Provided data START

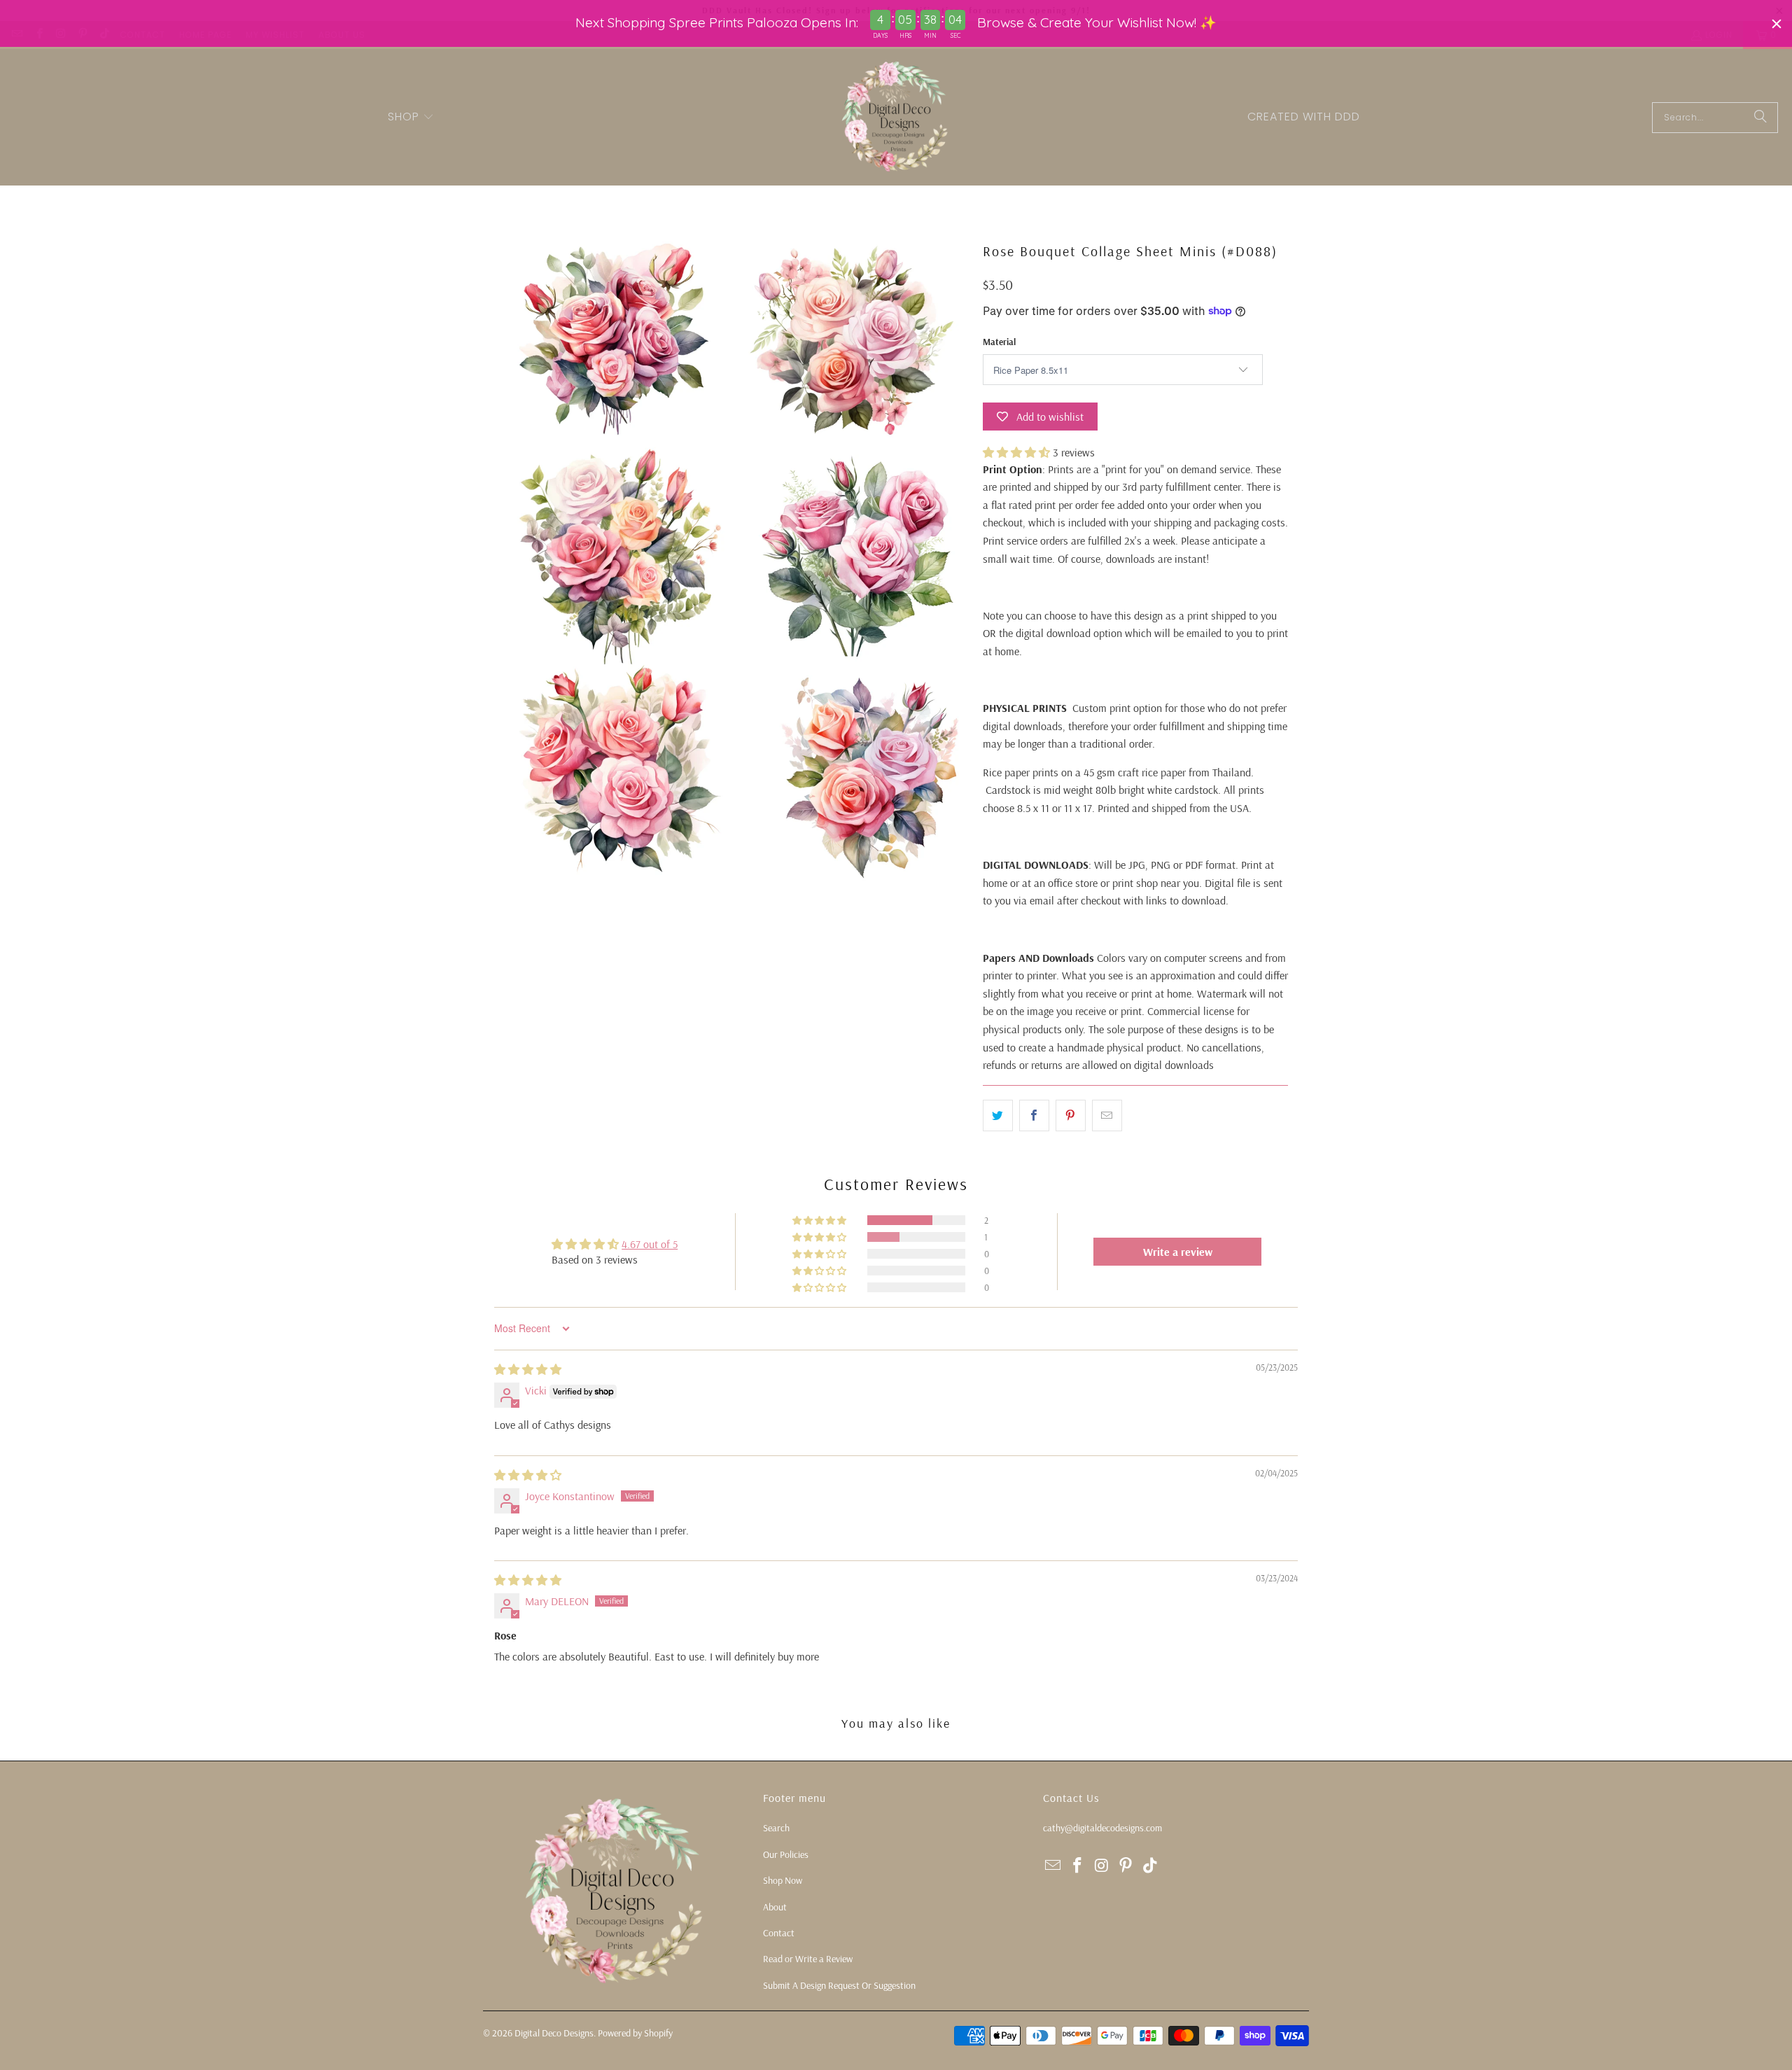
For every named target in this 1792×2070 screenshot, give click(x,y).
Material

Provided data END
Provided data START

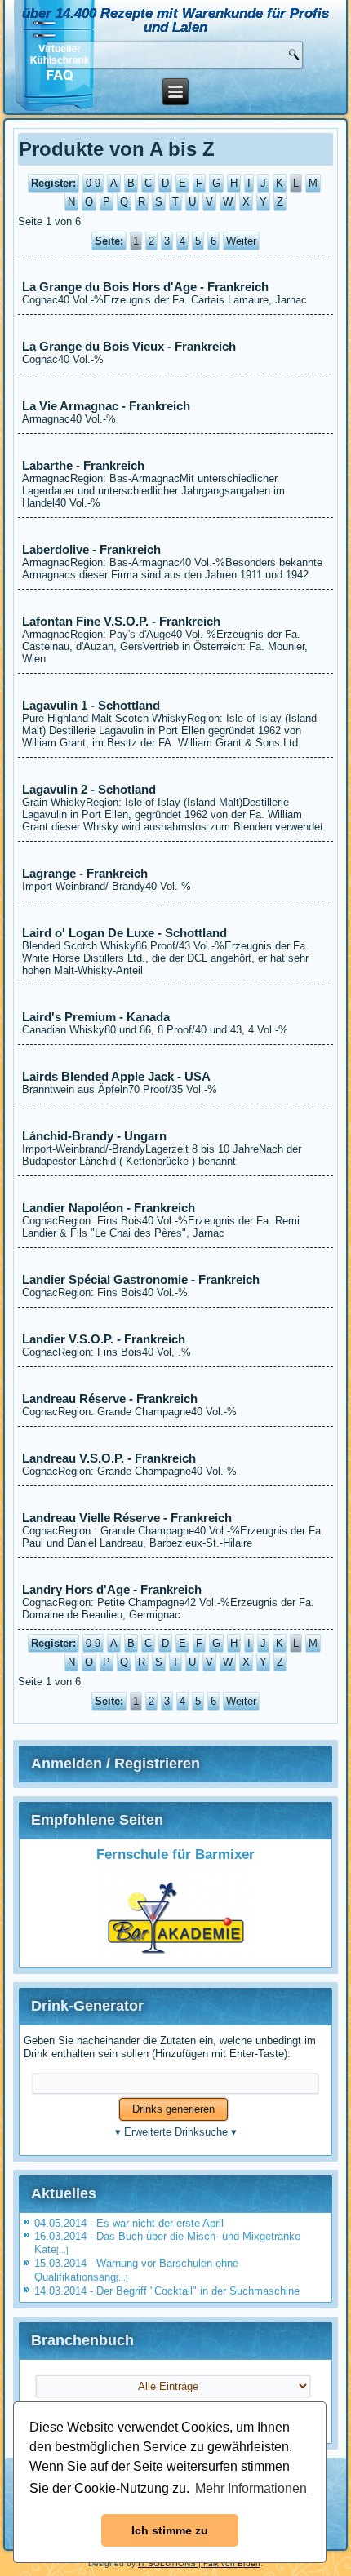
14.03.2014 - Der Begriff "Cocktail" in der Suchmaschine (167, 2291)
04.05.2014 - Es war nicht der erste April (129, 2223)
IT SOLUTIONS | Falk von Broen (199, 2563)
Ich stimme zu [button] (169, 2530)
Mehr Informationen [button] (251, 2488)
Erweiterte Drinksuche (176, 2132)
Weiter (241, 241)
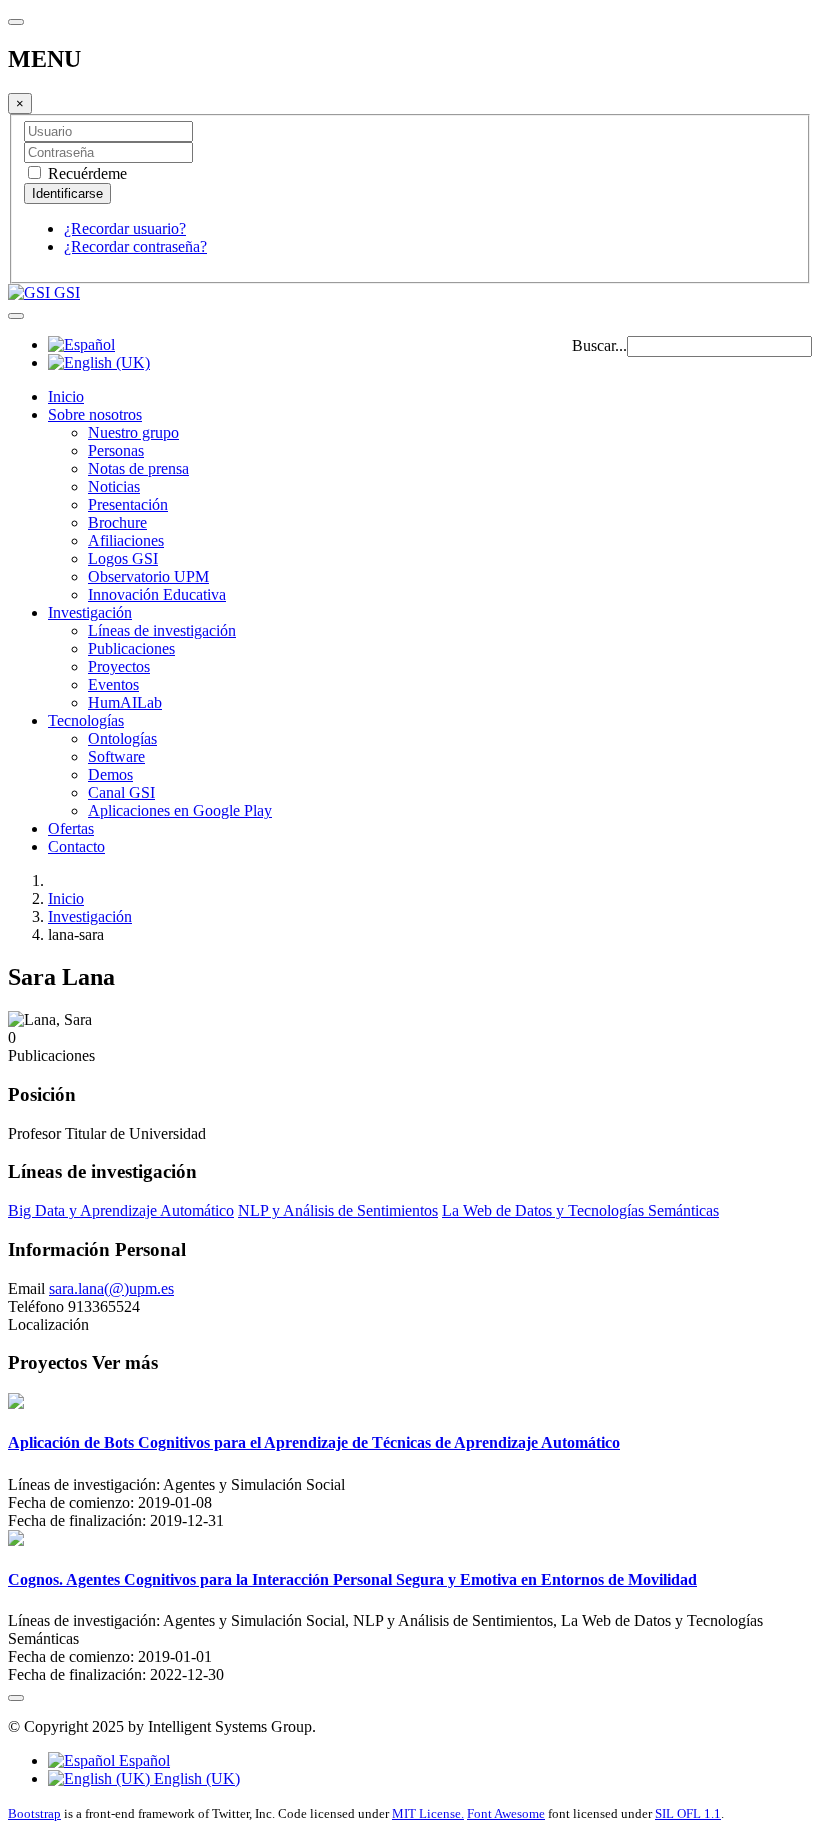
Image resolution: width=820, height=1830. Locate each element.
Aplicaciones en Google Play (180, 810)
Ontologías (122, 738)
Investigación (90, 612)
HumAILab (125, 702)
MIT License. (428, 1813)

Provided data END

In the records above, find the line containing "Weiter (241, 241)" and the line containing "MIT License. (428, 1813)", then give both of them again word for word along with every line between. Omit any pictures.

— Result of the task —
Weiter (241, 241)
Image resolution: width=820, height=1830. Locate each element.
Aplicaciones en Google Play (180, 810)
Ontologías (122, 738)
Investigación (90, 612)
HumAILab (125, 702)
MIT License. (428, 1813)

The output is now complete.